Mariano Rajoy decreta el final de la crisis mientras obvia el sufrimiento pasado, presente y, por desgracia, futuro de tantos millones de personas que no ven que el viento esté hinchando las velas tal y como el capitán del barco pregona
Nada de todo ello pareció importarle al presidente. En esto,
como en el gusto por las imágenes náuticas, coincide con el president Mas. En realidad, coinciden en
otras muchas cosas: el proyecto económico y social, la vacuidad de su mensaje o
el gusto por vender espejismos como si fuesen realidades materiales
incontestables, aunque, por ahora, solo a uno de ellos le compran el producto masas
de ciudadanos que han llegado a la conclusión de que de perdidos, al río; o a
la mar océana, para estar a tono con la moda discursiva del momento.
La imagen tópica de Rajoy es la de un presidente tumbado a
la bartola, fumándose un buen puro y esperando que el tiempo le resuelva los
problemas. Por aquí, la cosa se disfraza del estajanovismo propio de los
catalanes, pero los hechos nos hablan de una sola ley aprobada en todo un año
de actividad parlamentaria, mientras se dedican todas las energías a plantear
preguntas imaginativas para consultas que sus impulsores saben que no se van a
celebrar. Claro que eso no es inocente porque permite sacar del foco de
atención lo que es verdaderamente sustancial: el paro, la pobreza, la creciente
desigualdad social y el deterioro imparable de los servicios públicos. De todo
lo cual, el culpable, ya se sabe, es Madrid.
La realidad, claro está, es otra. Mientras el Govern no deja
de lloriquear por el brutal expolio al que nos somete España, ejercita a fondo
sus competencias entregando cada día recursos públicos a los poderosos del país
en un proceso de liquidación de lo que es de todos al que nadie le ha obligado
y que aplica a rajatabla porque sarna con gusto no pica.

(Registros almacenados)

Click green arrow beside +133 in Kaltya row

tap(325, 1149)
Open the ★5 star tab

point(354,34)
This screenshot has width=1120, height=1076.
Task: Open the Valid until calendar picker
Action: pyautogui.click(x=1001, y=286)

Instrucciones de trabajo: Por favor, repite del texto sobre Rajoy y Mas el tramo que va de "La realidad, claro" a "gusto no pica.", sin cambiar ni una palabra.

Respuesta a continuación:
La realidad, claro está, es otra. Mientras el Govern no deja
de lloriquear por el brutal expolio al que nos somete España, ejercita a fondo
sus competencias entregando cada día recursos públicos a los poderosos del país
en un proceso de liquidación de lo que es de todos al que nadie le ha obligado
y que aplica a rajatabla porque sarna con gusto no pica.